_VORLIEGENDER TEXT_

* * * *

In der Schweiz wird der Begriff „Fachschaft“ in den Studierendenorganisationen der Universitäten Bern (SUB),[1] Freiburg (AGEF)[2] und Luzern (SOL)[3] sowie der Fachhochschule Nordwestschweiz (students.fhnw)[4] verwendet, in jener der Universität Basel (skuba) existieren „Fachgruppen“,[5] an der Berner Fachhochschule „Teilverbände“,[6] an Universität und ETH Zürich „Fachvereine“.[7][8] Die Fachvereine der beiden Zürcher Hochschulen sowie die Teilverbände der Berner Fachhochschule zeichnen sich dabei durch die Besonderheit aus, dass sie nicht Organe der verfassten Studierendenschaften (VSUZH, VSETH und VSBFH) sind, sondern selbständige Vereine gemäß Schweizer Vereinsrecht.[7][8]
Umgangssprachlich wird der Begriff Fachschaft jedoch häufig nicht für die Gesamtheit der Studierenden eines Faches, sondern für deren gewählte Vertretung (siehe Fachschaftsrat) oder dessen Büro verwendet.
Fachschaftsrat
[Bearbeiten | Quelltext bearbeiten]Die Interessenvertretung der Studierenden eines Faches erfolgt an den meisten deutschen Hochschulen durch den Fachschaftsrat, welcher aus einer bestimmten Anzahl gewählter Vertreter der Studierenden eines Faches, einer Fächergruppe oder Studienrichtung besteht. An einzelnen Hochschulen bzw. Fachbereichen wird der Fachschaftsrat auch Fachschaftsvertretung, Fachschaftsvorstand, Studiengangs-Ausschuss (StugA) (Uni Bremen) oder Studierendenrat (u. a. HU Berlin, FH Potsdam) genannt.
In einigen Bundesländern ist der Fachschaftsrat als gesetzliches Organ der verfassten Studierendenschaft vorgesehen und verfügt über eigene Geldmittel.

* * * *

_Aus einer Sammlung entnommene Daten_
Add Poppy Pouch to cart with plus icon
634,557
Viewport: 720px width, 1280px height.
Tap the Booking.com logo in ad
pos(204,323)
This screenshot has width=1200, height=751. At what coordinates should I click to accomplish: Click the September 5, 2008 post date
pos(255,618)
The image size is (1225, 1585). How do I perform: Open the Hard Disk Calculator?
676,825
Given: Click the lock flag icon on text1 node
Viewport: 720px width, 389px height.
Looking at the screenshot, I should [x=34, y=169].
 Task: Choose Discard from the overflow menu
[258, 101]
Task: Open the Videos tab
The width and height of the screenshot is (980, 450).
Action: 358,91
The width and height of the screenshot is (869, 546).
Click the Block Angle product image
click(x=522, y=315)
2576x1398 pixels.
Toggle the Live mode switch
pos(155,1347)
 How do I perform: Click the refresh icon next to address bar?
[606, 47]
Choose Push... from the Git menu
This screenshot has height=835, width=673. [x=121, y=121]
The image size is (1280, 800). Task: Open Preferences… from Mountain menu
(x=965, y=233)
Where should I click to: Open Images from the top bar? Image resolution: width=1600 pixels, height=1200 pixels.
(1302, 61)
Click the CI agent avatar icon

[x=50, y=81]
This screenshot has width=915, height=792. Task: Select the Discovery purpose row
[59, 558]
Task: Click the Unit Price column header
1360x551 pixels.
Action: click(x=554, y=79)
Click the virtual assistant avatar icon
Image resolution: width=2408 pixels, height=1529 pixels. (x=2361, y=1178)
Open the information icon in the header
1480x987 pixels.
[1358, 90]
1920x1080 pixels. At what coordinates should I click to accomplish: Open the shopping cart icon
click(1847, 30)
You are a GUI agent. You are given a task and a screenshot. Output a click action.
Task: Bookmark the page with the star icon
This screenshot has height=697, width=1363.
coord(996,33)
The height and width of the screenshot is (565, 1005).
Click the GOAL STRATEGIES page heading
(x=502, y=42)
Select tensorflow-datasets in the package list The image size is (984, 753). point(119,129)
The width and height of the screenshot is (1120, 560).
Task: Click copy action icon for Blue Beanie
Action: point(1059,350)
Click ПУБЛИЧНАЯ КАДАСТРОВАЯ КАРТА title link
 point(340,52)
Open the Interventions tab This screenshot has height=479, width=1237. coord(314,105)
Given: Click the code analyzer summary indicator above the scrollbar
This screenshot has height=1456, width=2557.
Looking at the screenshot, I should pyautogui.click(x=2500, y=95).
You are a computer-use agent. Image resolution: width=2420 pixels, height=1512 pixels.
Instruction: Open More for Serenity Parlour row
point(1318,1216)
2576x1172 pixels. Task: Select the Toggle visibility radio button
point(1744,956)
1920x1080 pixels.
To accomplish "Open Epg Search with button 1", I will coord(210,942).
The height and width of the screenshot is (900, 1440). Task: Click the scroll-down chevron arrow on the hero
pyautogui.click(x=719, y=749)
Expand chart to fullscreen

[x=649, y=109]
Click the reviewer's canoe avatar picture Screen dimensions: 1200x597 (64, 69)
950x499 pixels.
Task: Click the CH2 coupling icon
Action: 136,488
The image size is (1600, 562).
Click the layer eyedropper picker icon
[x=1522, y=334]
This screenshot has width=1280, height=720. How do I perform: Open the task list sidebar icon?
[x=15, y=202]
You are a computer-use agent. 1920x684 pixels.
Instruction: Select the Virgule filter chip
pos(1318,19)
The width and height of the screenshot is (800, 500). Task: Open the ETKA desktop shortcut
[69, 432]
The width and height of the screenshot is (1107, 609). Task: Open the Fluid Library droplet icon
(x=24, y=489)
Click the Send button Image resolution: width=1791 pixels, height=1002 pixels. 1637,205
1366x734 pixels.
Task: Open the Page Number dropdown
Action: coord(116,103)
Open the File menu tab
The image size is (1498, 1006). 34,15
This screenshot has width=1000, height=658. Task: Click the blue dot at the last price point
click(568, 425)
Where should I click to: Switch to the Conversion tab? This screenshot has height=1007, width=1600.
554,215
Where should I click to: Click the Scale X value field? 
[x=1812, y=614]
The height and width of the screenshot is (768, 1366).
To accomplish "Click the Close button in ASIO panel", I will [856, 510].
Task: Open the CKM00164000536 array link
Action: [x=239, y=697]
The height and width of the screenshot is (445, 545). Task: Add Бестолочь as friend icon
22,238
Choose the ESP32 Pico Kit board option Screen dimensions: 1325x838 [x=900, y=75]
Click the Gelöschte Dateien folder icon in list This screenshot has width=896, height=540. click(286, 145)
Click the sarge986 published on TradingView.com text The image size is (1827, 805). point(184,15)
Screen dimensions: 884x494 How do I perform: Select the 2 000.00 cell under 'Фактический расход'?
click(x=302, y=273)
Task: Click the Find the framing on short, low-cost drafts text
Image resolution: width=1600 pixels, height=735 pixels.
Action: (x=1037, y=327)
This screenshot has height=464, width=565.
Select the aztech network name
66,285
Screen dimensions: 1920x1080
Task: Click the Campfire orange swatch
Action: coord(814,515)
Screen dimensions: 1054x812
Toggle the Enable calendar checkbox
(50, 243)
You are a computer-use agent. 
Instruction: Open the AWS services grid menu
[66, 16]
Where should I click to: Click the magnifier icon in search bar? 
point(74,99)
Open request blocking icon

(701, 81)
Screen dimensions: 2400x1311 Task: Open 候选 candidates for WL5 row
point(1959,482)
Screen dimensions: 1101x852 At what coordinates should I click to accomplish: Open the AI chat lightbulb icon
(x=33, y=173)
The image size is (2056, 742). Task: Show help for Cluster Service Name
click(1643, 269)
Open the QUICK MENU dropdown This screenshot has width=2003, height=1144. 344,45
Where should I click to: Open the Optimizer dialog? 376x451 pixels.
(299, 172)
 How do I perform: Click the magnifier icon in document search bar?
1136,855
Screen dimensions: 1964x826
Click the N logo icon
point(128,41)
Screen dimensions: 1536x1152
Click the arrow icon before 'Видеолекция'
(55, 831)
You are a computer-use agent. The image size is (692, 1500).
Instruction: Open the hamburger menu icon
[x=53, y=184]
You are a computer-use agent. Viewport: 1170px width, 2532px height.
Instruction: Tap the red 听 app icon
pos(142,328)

* * * *

_ARBEITSAUFTRÄGE_
1. Beantworten Sie anhand des Textes über Fachschaften folgende Fragen:
(a) Wie heißen die entsprechenden Gruppen in der Studierendenorganisation der Universität Basel?
(b) Unter welcher Bezeichnung kennt man den Fachschaftsrat an der Uni Bremen?
(c) Womit verfügt der Fachschaftsrat in einigen Bundesländern, in denen er als gesetzliches Organ vorgesehen ist?
2. Führen Sie den Text über Fachschaften im Anschluss an seinen letzten Satz weiter.
Die Zeilen stehen in keinem Zusammenhang mit dem Text über Fachschaften.

_LÖSUNGEN_
1.
(a) „Fachgruppen“
(b) Studiengangs-Ausschuss (StugA)
(c) Über eigene Geldmittel

2.
In einigen Hochschulen, vor allem in kleineren Studiengängen, werden keine Fachschaftsräte gewählt; deren Aufgaben übernehmen stattdessen auf freiwilliger Basis arbeitende Fachschaftsinitiativen („Fachschaftsinis“).
In Bayern gibt es seit der Abschaffung der verfassten Studierendenschaften in den 1970er Jahren offiziell keine Fachschaftsräte mehr. Dennoch finden sich die Studenten meist zu (nicht gewählten) Fachschaftsinitiativen oder als „Unabhängige Fachschaften“ zusammen.
Fachschaftsarbeit
[Bearbeiten | Quelltext bearbeiten]Die Fachschaftler bekommen meist einen Raum zur Verfügung gestellt – das „Fachschaftsbüro“. In diesem Raum sind sie zu Präsenzzeiten für ihre Kommilitonen persönlich und telefonisch erreichbar. Oft dienen diese Räume auch als Aufenthalts- und Lernräume der Studierenden.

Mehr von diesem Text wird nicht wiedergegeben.